— Task directions —
Transcribe word for word the lines spanning the line with "You are a GUI" through the end of the records.

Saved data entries
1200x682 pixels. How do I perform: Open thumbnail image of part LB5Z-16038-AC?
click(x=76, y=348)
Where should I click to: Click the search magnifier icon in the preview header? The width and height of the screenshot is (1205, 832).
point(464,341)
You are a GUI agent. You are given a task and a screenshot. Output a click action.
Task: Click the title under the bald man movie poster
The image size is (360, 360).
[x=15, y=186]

— Task result —
You are a GUI agent. You are given a task and a screenshot. Output a click action.
Task: Click the title under the bald man movie poster
The image size is (360, 360).
[x=15, y=186]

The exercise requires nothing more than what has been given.